Directions for this task - Be exact. Print each record as it stands.
** Records for the task follows **
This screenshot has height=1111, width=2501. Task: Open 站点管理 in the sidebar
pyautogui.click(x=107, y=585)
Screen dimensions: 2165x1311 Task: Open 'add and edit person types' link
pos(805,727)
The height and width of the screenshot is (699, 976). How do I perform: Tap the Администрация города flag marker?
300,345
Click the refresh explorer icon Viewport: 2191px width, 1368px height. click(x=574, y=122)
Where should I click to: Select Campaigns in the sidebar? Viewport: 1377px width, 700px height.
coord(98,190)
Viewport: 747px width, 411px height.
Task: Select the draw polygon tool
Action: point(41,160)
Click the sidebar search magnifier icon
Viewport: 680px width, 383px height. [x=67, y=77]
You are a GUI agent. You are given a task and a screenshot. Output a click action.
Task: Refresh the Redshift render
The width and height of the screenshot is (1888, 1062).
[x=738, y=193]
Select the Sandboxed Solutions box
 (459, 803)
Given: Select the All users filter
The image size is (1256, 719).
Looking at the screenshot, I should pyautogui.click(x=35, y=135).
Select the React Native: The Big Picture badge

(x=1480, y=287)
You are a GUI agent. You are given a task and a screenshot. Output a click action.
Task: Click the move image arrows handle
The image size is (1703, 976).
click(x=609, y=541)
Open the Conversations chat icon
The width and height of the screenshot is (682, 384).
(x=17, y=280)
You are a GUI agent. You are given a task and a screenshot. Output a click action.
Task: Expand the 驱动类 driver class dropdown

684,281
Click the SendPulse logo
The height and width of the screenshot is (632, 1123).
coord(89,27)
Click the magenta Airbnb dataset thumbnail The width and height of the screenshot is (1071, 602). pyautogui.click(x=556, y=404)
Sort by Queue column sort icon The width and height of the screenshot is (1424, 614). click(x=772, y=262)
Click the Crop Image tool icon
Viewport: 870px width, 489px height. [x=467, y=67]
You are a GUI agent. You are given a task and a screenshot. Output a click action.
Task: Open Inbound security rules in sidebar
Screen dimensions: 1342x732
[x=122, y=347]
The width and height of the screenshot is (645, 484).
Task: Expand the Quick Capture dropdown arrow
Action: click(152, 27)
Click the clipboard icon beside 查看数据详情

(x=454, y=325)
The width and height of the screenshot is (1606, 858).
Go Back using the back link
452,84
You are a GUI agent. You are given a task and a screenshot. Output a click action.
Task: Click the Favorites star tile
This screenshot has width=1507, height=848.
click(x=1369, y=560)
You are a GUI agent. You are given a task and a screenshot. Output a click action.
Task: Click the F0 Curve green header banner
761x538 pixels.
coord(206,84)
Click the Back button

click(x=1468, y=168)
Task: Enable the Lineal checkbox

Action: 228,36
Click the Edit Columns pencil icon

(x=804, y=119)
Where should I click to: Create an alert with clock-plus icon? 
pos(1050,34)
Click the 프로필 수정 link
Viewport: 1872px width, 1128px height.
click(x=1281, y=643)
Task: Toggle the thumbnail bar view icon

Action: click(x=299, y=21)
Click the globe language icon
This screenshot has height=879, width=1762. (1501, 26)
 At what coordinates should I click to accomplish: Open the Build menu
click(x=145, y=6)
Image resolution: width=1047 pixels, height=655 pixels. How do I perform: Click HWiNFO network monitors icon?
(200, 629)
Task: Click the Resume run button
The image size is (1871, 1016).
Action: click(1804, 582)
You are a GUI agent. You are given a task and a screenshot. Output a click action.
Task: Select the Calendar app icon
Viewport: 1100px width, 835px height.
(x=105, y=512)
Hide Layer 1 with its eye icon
** End of Records for the task **
Output for this exercise -
This screenshot has height=1111, width=2501. Task: Open 站点管理 in the sidebar
pyautogui.click(x=107, y=585)
Screen dimensions: 2165x1311 Task: Open 'add and edit person types' link
pos(805,727)
The height and width of the screenshot is (699, 976). How do I perform: Tap the Администрация города flag marker?
300,345
Click the refresh explorer icon Viewport: 2191px width, 1368px height. click(x=574, y=122)
Where should I click to: Select Campaigns in the sidebar? Viewport: 1377px width, 700px height.
coord(98,190)
Viewport: 747px width, 411px height.
Task: Select the draw polygon tool
Action: point(41,160)
Click the sidebar search magnifier icon
Viewport: 680px width, 383px height. [x=67, y=77]
You are a GUI agent. You are given a task and a screenshot. Output a click action.
Task: Refresh the Redshift render
The width and height of the screenshot is (1888, 1062).
[x=738, y=193]
Select the Sandboxed Solutions box
 (459, 803)
Given: Select the All users filter
The image size is (1256, 719).
Looking at the screenshot, I should pyautogui.click(x=35, y=135).
Select the React Native: The Big Picture badge

(x=1480, y=287)
You are a GUI agent. You are given a task and a screenshot. Output a click action.
Task: Click the move image arrows handle
The image size is (1703, 976).
click(x=609, y=541)
Open the Conversations chat icon
The width and height of the screenshot is (682, 384).
(x=17, y=280)
You are a GUI agent. You are given a task and a screenshot. Output a click action.
Task: Expand the 驱动类 driver class dropdown

684,281
Click the SendPulse logo
The height and width of the screenshot is (632, 1123).
coord(89,27)
Click the magenta Airbnb dataset thumbnail The width and height of the screenshot is (1071, 602). pyautogui.click(x=556, y=404)
Sort by Queue column sort icon The width and height of the screenshot is (1424, 614). click(x=772, y=262)
Click the Crop Image tool icon
Viewport: 870px width, 489px height. [x=467, y=67]
You are a GUI agent. You are given a task and a screenshot. Output a click action.
Task: Open Inbound security rules in sidebar
Screen dimensions: 1342x732
[x=122, y=347]
The width and height of the screenshot is (645, 484).
Task: Expand the Quick Capture dropdown arrow
Action: click(152, 27)
Click the clipboard icon beside 查看数据详情

(x=454, y=325)
The width and height of the screenshot is (1606, 858).
Go Back using the back link
452,84
You are a GUI agent. You are given a task and a screenshot. Output a click action.
Task: Click the Favorites star tile
This screenshot has width=1507, height=848.
click(x=1369, y=560)
You are a GUI agent. You are given a task and a screenshot. Output a click action.
Task: Click the F0 Curve green header banner
761x538 pixels.
coord(206,84)
Click the Back button

click(x=1468, y=168)
Task: Enable the Lineal checkbox

Action: 228,36
Click the Edit Columns pencil icon

(x=804, y=119)
Where should I click to: Create an alert with clock-plus icon? 
pos(1050,34)
Click the 프로필 수정 link
Viewport: 1872px width, 1128px height.
click(x=1281, y=643)
Task: Toggle the thumbnail bar view icon

Action: click(x=299, y=21)
Click the globe language icon
This screenshot has height=879, width=1762. (1501, 26)
 At what coordinates should I click to accomplish: Open the Build menu
click(x=145, y=6)
Image resolution: width=1047 pixels, height=655 pixels. How do I perform: Click HWiNFO network monitors icon?
(200, 629)
Task: Click the Resume run button
The image size is (1871, 1016).
Action: click(1804, 582)
You are a GUI agent. You are given a task and a screenshot. Output a click action.
Task: Select the Calendar app icon
Viewport: 1100px width, 835px height.
(x=105, y=512)
Hide Layer 1 with its eye icon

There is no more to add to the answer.